Carceri e migranti. Sono previste pene estremamente severe per chi pianifica o partecipa a rivolte all’interno delle carceri e nei Cpr, colpendo anche chi solidarizza dall’esterno. Le pene valgono anche in caso di protesta pacifica. È previsto il carcere anche per le donne incinte o madri di figli con meno di un anno.

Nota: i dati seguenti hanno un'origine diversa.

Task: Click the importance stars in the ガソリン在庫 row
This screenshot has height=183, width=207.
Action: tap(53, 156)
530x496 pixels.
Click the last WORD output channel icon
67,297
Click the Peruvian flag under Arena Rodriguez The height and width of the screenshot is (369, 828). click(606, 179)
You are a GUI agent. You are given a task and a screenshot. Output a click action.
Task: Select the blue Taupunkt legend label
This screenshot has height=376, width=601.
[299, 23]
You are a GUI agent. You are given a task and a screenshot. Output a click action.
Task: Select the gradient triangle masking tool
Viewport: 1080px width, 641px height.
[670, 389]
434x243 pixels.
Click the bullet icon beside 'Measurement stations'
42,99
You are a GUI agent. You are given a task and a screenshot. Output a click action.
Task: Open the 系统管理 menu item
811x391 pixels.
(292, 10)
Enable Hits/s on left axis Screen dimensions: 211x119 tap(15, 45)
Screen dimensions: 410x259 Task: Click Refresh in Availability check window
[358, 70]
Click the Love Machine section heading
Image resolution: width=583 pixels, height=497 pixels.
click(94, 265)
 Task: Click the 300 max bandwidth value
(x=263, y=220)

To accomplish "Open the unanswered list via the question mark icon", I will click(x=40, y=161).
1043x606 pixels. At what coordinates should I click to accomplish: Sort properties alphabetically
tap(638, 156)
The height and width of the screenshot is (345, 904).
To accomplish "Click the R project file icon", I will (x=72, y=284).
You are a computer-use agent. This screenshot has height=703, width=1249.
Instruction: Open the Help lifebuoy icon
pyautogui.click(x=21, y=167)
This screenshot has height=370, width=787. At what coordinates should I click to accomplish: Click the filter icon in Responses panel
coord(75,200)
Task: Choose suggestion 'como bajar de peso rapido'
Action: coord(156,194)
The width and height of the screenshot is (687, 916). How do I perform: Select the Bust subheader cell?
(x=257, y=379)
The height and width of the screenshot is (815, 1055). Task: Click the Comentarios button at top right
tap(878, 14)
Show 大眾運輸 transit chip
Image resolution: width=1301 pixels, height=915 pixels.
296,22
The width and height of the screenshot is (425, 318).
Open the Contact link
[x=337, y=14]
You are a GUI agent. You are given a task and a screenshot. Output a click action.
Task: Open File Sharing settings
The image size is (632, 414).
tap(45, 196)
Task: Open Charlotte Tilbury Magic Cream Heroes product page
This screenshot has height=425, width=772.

Forze dell’Ordine. Più tutele in caso di “resistenza violenza e condotte offensive nei confronti degli ufficiali o agenti di pubblica sicurezza o di polizia giudiziaria; protezione rafforzata per i beni in dotazione alla polizia e per le attività in mare della Guardia di finanza; sanzioni potenziate per chi non rispetta le prescrizioni della polizia stradale e non si ferma all’alt; porto d’arma privata (libertà per gli agenti di detenere fuori dal servizio armi private senza licenza); rinnovo dei contratti scaduti nel 2021 con aumento del 5,8% delle retribuzioni; adeguamento degli organici.